There has been computer modelling of how often a trout or salmon swims into Swansea bay, the chances of it encountering a turbine and getting struck.
"You couldn't have more robust fish data by perhaps the top five fish scientists in the UK.
"We've been asked to run some pretty huge assumptions - for example that the fish will encounter turbines for 24 hours a day, even though the gates are shut for 10 hours a day and they can't swim against the ebb tide. Even then we're still showing nigh on negligible impact on fish."
He said they had support from sea anglers, with the belief that the lagoon's hard rock breakwaters - replicating the sub-sea area around Mumbles pier - would help provide an increasing habitat for lobster and crab, and hatcheries for sea bass, herring and pollock.
Once the lagoon is in place, he believes birds will use the inter-tidal areas - and the British Trust for Ornithology will be tracking species like curlew, shell duck and dunlin.
It would be 15 months after the start of energy production at Swansea lagoon before the developers would look to start building one in Cardiff - and in that time more than four years of data would have been gathered.
"The fundamental key point of tidal lagoon is that it doesn't really impact [upon] nature," said Mr Shorrock.
"You have an inter-tidal area which still washes in and still washes out. This isn't about a Severn barrage with a division between freshwater and saltwater and mankind frankly not knowing what it's messing with.

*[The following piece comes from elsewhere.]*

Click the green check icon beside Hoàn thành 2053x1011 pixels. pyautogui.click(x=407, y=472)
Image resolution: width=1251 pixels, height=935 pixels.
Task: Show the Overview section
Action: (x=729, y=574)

"We understand the model pretty accurately - how much inter-tidal will be lost if we build a breakwater on it; there's a very strong case that ultimately lagoons are not just going to create more inter-tidal but also create more protectors.
"It's a very harsh environment. The Severn makes it harder to live in than The Wash of the Humber. We're hearing quite a lot of people saying we think birds will start using the areas inside the lagoons more because it will be less energetic, less extreme in its variations."
There are currently six projects, with the eventual hope for a network of nine lagoons across the UK by 2030, which it is claimed could lead to a reduction in carbon dioxide of 136 megatons.
"Our vision is that Wales will play an enormous part in delivering the Paris Agreement and it will do that in delivering Swansea, Cardiff, Newport and Colwyn Bay tidal lagoons," said Mr Shorrock.